The Facebook activity level measures the average number of published posts. Since the activity levels change significantly over time we consider each semester separately and use the corresponding term GPAs as measure for academic performance. This gives us up to four data points per student (one for each semester of the data collection period) for this analysis. In Fig. 5 students are divided into three groups of equal size according to their activity levels. As Fig. 5(a) shows, the distribution of posts among students is heavy-tailed and is described by the vast majority of the students having less than 3 posts in a typical week. The distribution of term GPA values in the different tertiles reveals that, on average, students with lower activity perform better (see Fig. 5(b)). To statistically evaluate the variation in the distribution over the different tertiles, we performed a Kruskal–Wallis H-test. This test rejected the global null hypothesis with \(p<0.001\) that the medians of the groups are all equal. A follow-up Dunn multiple comparison test with Bonferroni correction revealed pair-wise differences among the tertiles: all pairs are significantly different from each other (\(p<0.001\)). Thus, groups with different levels of Facebook activity have significantly different academic performances.

Figure 5
figure 5

Facebook usage and performance in the tertiles. (a) Division of students into three groups of equal size according to their active Facebook updates. Each box represents a single tertile, width corresponds to the span of Facebook activity in the specific group and the x-position shows the mean term GPA. (b) Grade distribution inside each Facebook activity class

4.3.2 Social interactions

Based on the results presented in Fig. 2 and Fig. 3 we conclude that a student’s performance can be accurately inferred from the achievements of their peers. This effect was consistently observed across different communication and interaction channels, as shown in Fig. 6. There, each channel is represented by a separate line illustrating the mean correlation of the members of each performance group and their respective peers. We can observe that regardless of the channel considered, each curve shows a strong increasing trend. This is further quantified in Table 2 which displays the corresponding correlation coefficients on the individual level. The most pronounced effect is observed for calls and text messages, which are considered to be proxies for strong social ties because this type of connection requires effort to initiate and maintain [101].

Figure 6
figure 6

Similarity in academic performance for social ties. Curves show the mean GPAs of every performance group and their peers from different communication channels

Table 2 Correlation between the cumulative GPA of the students and the mean cumulative GPA of their peers based on different communication channels. Corresponding p-values are below 0.001

Interestingly, these channels are not dominant in the case of centrality measures. Here, proximity interactions displayed the strongest correlation among all channels. However, we found weak to moderate positive correlations in all social networks, in agreement with the existing literature [8590].
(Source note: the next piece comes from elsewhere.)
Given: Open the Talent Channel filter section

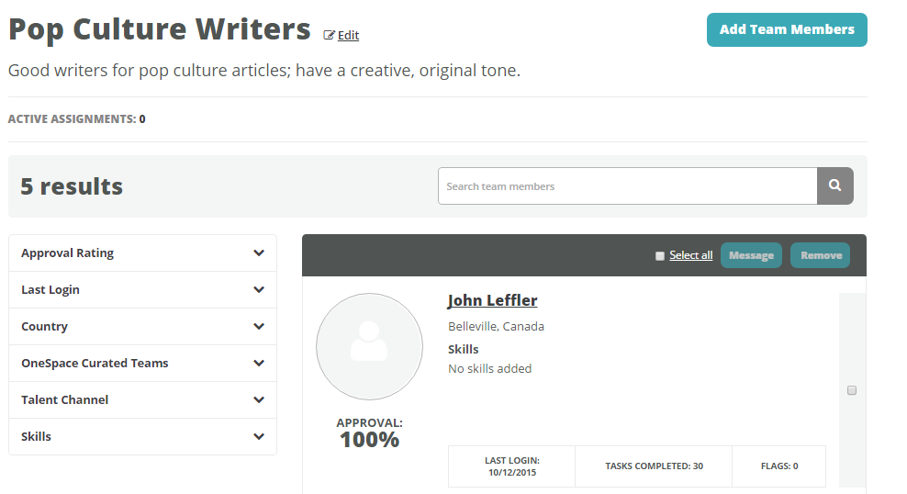Looking at the screenshot, I should [x=142, y=399].
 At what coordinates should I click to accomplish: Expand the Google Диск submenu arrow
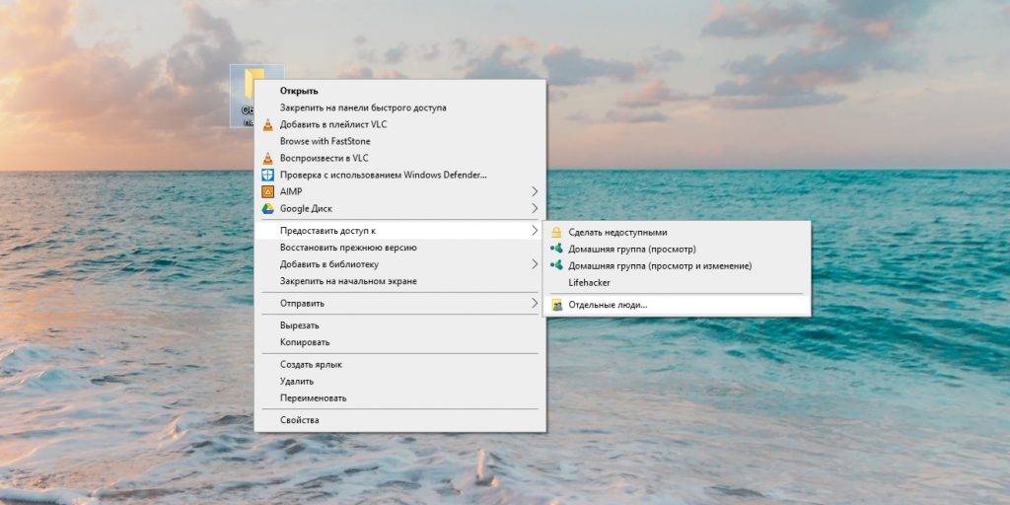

We further assessed the validity of pairwise similarity in the network by focusing exclusively on social ties based on text messages. Figure 7 shows a scatter plot of the correlation between the own GPA and mean GPA of the texting peers for every student in the dataset. Once again, we observe a clear linear trend; the trend is especially strong in the region where the majority of the students is located (GPAs in the range between 2 and 3). In Fig. 8 we divided the population into tertiles based on the GPA and calculated the fraction of text messages exchanged with members of the different groups. Beyond the correlation, we can see that the students’ communication in each group is dominated by members of the same group. This observation further underlines the importance of the social environment for academic success.

Figure 7
figure 7

Correlation between performance of strong peers. For each student, we show their cumulative GPA versus the mean GPA of their peers obtained by their text messages. Color denotes density of points in arbitrary units

Figure 8
figure 8

Own academic performance and peers’ academic performance. Each histogram displays how students distribute their text messages exchanged with others over the various performance groups. Groups are defined by tertiles based on their cumulative GPA

5 Discussion

For the participants of the CNS, we found that the peers’ academic performance has a strong explanatory power for academic performance of individuals. We observed this effect across different channels of social interactions with calls and text messages showing the strongest correlations, further emphasizing the phenomena. As mentioned in the literature review, this effect could be caused by either peer effects (adaption) or homophily (selection). It should be noted that GPA information is used here as target and, in aggregated form, also as network feature. This allows us to analyze and understand the relationships among peers; but should be taken into account when framing the problem as prediction task.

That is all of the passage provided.